Noite de verão em Roma, 18 de julho de 64 d.C.: um incêndio devastador irrompeu na área mais povoada da cidade onde havia prédios de 3 a 5 andares feitos de madeira. Os ventos espalharam as chamas rapidamente e o fogo se alastrou por outros bairros.
Por três dias, o incêndio ficou fora de controle e levariam outros três para ser vencido. Quase toda Roma foi destruída. Dos 14 distritos, apenas 4 não sofreram danos. O restante, cerca de 70% da cidade, foi devastado pelas chamas.
- BNCC: 6º ano. Habilidade: EF06HI09, EF06HI12, EF06HI13
A memória da tragédia
Logo após o incêndio começaram a circular versões da tragédia. As pessoas buscaram um responsável, afinal não pode haver “acaso” na capital imperial protegida pelos deuses. Nero foi o principal suspeito e os rumores envolvendo seu nome ainda persistem no imaginário coletivo:
- Nero teria enviado homens agindo como bêbados para iniciar o fogo.
- Nero tinha intenções de destruir a cidade para construir uma nova Roma à sua imagem.
- Nero mandou abertamente homens incendiarem a cidade e assistiu tudo na Torre de Mecenas, no monte Esquilino cantando e tocando a lira.
- Nero enviou homens para incendiar a cidade e assistiu tudo em um terraço no Monte Palatino tocando sua lira.
- O incêndio foi um acidente que ocorreu enquanto Nero estava em outra cidade, em em Antium.
- Nero escondeu a sua culpa acusando os cristãos de terem sido os responsáveis o que deu início à perseguição ao cristianismo
A imagem de um imperador tocando lira diante de uma cidade incendida tornou-se símbolo da insanidade e crueldade do governante e da degradação do Império Romano. Na Idade Média, difundiu-se a lenda de Nero, o Anticristo, ideia ainda presente em alguns textos de viés religioso. Autores cristãos antigos e medievais reforçaram a má reputação de Nero lembrado, também, como o primeiro perseguidor dos cristãos.
O clássico romance Quo Vadis (1895), do escritor polaco Henryk Sienkiewicz, não só culpou Nero pelo Grande Incêndio, como o caracterizou como tirano demente, inepto, sanguinário e pervertido. A versão épica de Hollywood, filme de 1951 dirigido por Mervyn LeRoy, reproduziu a caracterização de um Nero enlouquecido na memorável interpretação de Peter Ustinov.
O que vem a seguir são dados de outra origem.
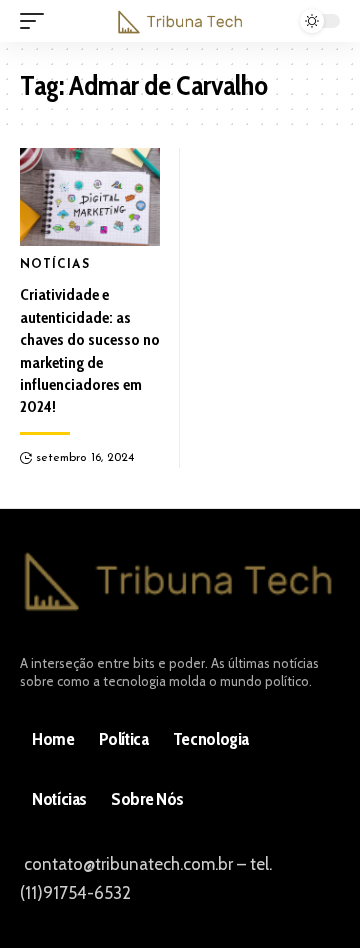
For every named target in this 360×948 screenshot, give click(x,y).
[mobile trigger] (37, 21)
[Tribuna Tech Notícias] (180, 21)
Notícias (55, 265)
Quo Vadis (1951), cena do incêndio de Roma
As fontes mais antigas conhecidas
Afinal, o que é historicamente comprovado sobre o Grande Incêndio de Roma? Os relatos históricos vêm de três fontes secundárias:
- Tácito (c.56-120), em Anais.
- Suetônio (c.69-122), em Vida de Nero.
- Díon Cássio (c.155-c.235), em História Romana.
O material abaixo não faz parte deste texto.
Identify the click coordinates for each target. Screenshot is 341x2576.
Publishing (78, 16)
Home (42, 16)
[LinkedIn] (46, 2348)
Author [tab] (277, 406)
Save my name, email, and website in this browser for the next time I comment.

É de Suetônio, a versão de que Nero teria ordenado, abertamente, que a cidade fosse incendiada e que assistiu a tragédia da Torre de Mecenas, no monte Esquilino, enquanto cantava e tocava lira.
Díon Cássio retoma Suetônio e acrescenta que Nero queria destruir a cidade para construir um complexo palaciano – a célebre Domus Aurea – e, para isso, teria enviado, secretamente, homens que, fingindo-se de bêbados, incendiaram a cidade. Nero, então, teria assistido a tragédia de seu palácio no Palatino, cantando e tocando lira.
Autores cristãos posteriores, como Sulpício Severo (Chronica, século V), reforçaram a culpa de Nero dizendo que o imperador era louco e teria provocado o incêndio buscando inspiração para compor um poema, tal como Homero ao descrever o incêndio de Tróia. Pesava sobre a reputação de Nero o assassinato da mãe, da primeira mulher e do irmão de criação não sendo, portanto, difícil jogar-lhe mais uma culpa, o do incêndio de Roma.
Tácito, considerado a principal fonte, pode ter testemunhado o incêndio (ou relatos sobre ele) quando menino com 8 ou 10 anos de idade. Em Anais, ele narra o incêndio e cita autores como Fabius Rusticus e o cônsul Marcus Cluvius Rufus cujas obras não sobreviveram, e o renomado escritor e filósofo Plínio, o Velho, autor de História Natural, para quem Nero foi o responsável pelo incêndio.
Segundo Tácito, o incêndio teria sido um acidente que começou em armazéns junto à região do Circo (onde ocorriam as corridas de bigas) – uma zona atulhada de casas, bodegas, mercados e depósitos. O fogo se alastrou pelas ruas estreitas e tortuosas com prédios de madeira de 4-5 andares, onde moravam famílias pobres. Nessa área não havia grandes edifícios de pedra como templos e basílicas, nem áreas abertas de terra para impedir a conflagração. O clima seco, o forte calor da época (era verão), a força do vento e as construções altamente inflamáveis teriam ajudado o alastramento do fogo.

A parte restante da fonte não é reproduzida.